The group's founder, Laurent Lombard, shared underwater footage of the PPE floating off the seaside resort of Golfe-Juan on France's Côte d'Azur, writing, "Knowing that more than 2 billion disposable masks have been ordered, soon there will be more masks than jellyfish in the waters of the Mediterranean." 

The ever-growing concern of increased plastic pollution comes as countries around the world are beginning to ease lockdown restrictions. Back in February, OceansAsia highlighted a surge in surgical masks being found during a research trip to the Soko’s islands in Hong Kong. "We have found 70 discarded masks within 100 metres of the beach and an additional 30 masks when we returned a week later," Gary Stokes, founder of OceanAsia, told Energy Live News. Over time the team has seen the odd mask here and now, however this time they were all along the high tide line and foreshore with new arrivals coming in on the current.

The issue with these masks in relation to plastic pollution is that these items slowly break down into tiny pieces called micro-plastic, which could be consumed by a variety of marine life, and possibly become lodged in their digestive system, leading to their death.

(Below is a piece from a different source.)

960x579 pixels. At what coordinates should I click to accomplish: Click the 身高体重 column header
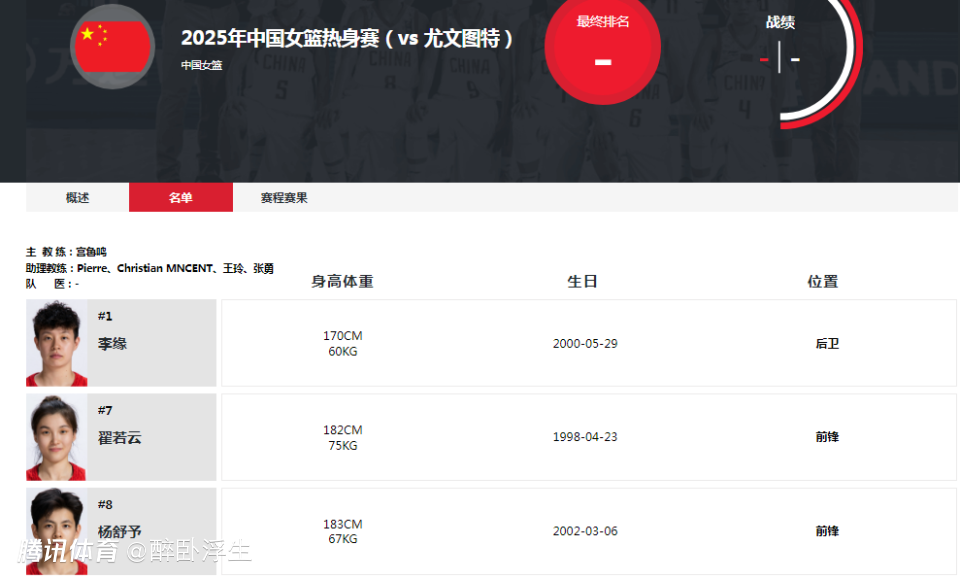click(x=342, y=282)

This may be a graphic depiction, but it's an honest portrait of what can happen when someone carelessly decides to dispose of their used masks and gloves in the ocean. 

Like masks, latex gloves are also a micro-plastic that can stick around forever, with bright colors endlessly tempting seagulls, turtles, and more into believing it could be food.

In late March, Maria Algarra started #TheGloveChallenge to call out people in the U.S. leaving their gloves all over the place.